» Task statement:
Nothing less than an exact copy of all the records is required.

Dataset items:

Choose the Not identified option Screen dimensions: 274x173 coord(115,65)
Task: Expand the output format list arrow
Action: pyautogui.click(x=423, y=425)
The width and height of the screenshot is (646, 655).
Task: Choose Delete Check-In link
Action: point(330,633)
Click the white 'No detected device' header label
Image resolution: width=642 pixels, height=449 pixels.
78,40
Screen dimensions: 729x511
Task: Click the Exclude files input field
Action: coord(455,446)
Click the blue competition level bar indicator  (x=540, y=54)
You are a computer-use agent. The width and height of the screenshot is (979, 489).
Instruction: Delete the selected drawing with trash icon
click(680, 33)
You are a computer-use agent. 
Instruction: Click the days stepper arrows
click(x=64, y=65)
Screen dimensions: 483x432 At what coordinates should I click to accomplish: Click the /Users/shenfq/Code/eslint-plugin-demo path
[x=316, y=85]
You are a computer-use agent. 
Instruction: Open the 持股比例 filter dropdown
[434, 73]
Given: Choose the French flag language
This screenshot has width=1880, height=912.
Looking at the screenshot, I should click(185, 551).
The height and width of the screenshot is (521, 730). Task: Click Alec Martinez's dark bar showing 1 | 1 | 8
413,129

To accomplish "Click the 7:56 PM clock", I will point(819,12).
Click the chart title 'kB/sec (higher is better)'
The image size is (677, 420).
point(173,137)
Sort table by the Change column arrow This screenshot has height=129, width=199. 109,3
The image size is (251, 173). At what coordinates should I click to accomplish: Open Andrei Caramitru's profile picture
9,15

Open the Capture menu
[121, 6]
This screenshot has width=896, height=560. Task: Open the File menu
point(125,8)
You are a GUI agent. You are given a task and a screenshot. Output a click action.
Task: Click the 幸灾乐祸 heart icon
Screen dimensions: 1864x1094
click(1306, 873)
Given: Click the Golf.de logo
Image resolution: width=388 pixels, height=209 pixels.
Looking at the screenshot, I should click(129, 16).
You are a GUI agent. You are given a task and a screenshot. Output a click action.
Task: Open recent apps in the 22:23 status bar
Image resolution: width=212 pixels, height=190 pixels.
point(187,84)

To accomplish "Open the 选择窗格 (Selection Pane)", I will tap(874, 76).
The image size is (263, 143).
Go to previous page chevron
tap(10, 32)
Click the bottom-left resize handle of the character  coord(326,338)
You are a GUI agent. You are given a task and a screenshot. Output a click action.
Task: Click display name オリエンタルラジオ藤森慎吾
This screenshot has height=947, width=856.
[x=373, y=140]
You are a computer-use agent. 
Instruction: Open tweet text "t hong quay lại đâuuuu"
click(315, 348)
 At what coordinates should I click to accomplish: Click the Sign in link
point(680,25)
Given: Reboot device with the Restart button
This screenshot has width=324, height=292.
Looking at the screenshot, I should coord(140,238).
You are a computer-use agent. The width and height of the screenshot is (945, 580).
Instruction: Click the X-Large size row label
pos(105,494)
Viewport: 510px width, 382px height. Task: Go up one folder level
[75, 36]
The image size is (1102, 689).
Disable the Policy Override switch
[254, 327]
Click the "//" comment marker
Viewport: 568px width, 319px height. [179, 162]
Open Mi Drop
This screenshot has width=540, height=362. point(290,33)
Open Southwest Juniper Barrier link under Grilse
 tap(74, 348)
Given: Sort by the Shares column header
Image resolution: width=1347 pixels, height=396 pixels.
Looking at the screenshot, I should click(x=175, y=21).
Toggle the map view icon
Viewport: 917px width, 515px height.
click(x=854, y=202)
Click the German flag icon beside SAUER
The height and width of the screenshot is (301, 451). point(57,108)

» Exercise answer:
Choose the Not identified option Screen dimensions: 274x173 coord(115,65)
Task: Expand the output format list arrow
Action: pyautogui.click(x=423, y=425)
The width and height of the screenshot is (646, 655).
Task: Choose Delete Check-In link
Action: point(330,633)
Click the white 'No detected device' header label
Image resolution: width=642 pixels, height=449 pixels.
78,40
Screen dimensions: 729x511
Task: Click the Exclude files input field
Action: coord(455,446)
Click the blue competition level bar indicator  (x=540, y=54)
You are a computer-use agent. The width and height of the screenshot is (979, 489).
Instruction: Delete the selected drawing with trash icon
click(680, 33)
You are a computer-use agent. 
Instruction: Click the days stepper arrows
click(x=64, y=65)
Screen dimensions: 483x432 At what coordinates should I click to accomplish: Click the /Users/shenfq/Code/eslint-plugin-demo path
[x=316, y=85]
You are a computer-use agent. 
Instruction: Open the 持股比例 filter dropdown
[434, 73]
Given: Choose the French flag language
This screenshot has width=1880, height=912.
Looking at the screenshot, I should click(185, 551).
The height and width of the screenshot is (521, 730). Task: Click Alec Martinez's dark bar showing 1 | 1 | 8
413,129

To accomplish "Click the 7:56 PM clock", I will point(819,12).
Click the chart title 'kB/sec (higher is better)'
The image size is (677, 420).
point(173,137)
Sort table by the Change column arrow This screenshot has height=129, width=199. 109,3
The image size is (251, 173). At what coordinates should I click to accomplish: Open Andrei Caramitru's profile picture
9,15

Open the Capture menu
[121, 6]
This screenshot has width=896, height=560. Task: Open the File menu
point(125,8)
You are a GUI agent. You are given a task and a screenshot. Output a click action.
Task: Click the 幸灾乐祸 heart icon
Screen dimensions: 1864x1094
click(1306, 873)
Given: Click the Golf.de logo
Image resolution: width=388 pixels, height=209 pixels.
Looking at the screenshot, I should click(129, 16).
You are a GUI agent. You are given a task and a screenshot. Output a click action.
Task: Open recent apps in the 22:23 status bar
Image resolution: width=212 pixels, height=190 pixels.
point(187,84)

To accomplish "Open the 选择窗格 (Selection Pane)", I will tap(874, 76).
The image size is (263, 143).
Go to previous page chevron
tap(10, 32)
Click the bottom-left resize handle of the character  coord(326,338)
You are a GUI agent. You are given a task and a screenshot. Output a click action.
Task: Click display name オリエンタルラジオ藤森慎吾
This screenshot has height=947, width=856.
[x=373, y=140]
You are a computer-use agent. 
Instruction: Open tweet text "t hong quay lại đâuuuu"
click(315, 348)
 At what coordinates should I click to accomplish: Click the Sign in link
point(680,25)
Given: Reboot device with the Restart button
This screenshot has width=324, height=292.
Looking at the screenshot, I should coord(140,238).
You are a computer-use agent. The width and height of the screenshot is (945, 580).
Instruction: Click the X-Large size row label
pos(105,494)
Viewport: 510px width, 382px height. Task: Go up one folder level
[75, 36]
The image size is (1102, 689).
Disable the Policy Override switch
[254, 327]
Click the "//" comment marker
Viewport: 568px width, 319px height. [179, 162]
Open Mi Drop
This screenshot has width=540, height=362. point(290,33)
Open Southwest Juniper Barrier link under Grilse
 tap(74, 348)
Given: Sort by the Shares column header
Image resolution: width=1347 pixels, height=396 pixels.
Looking at the screenshot, I should click(x=175, y=21).
Toggle the map view icon
Viewport: 917px width, 515px height.
click(x=854, y=202)
Click the German flag icon beside SAUER
The height and width of the screenshot is (301, 451). point(57,108)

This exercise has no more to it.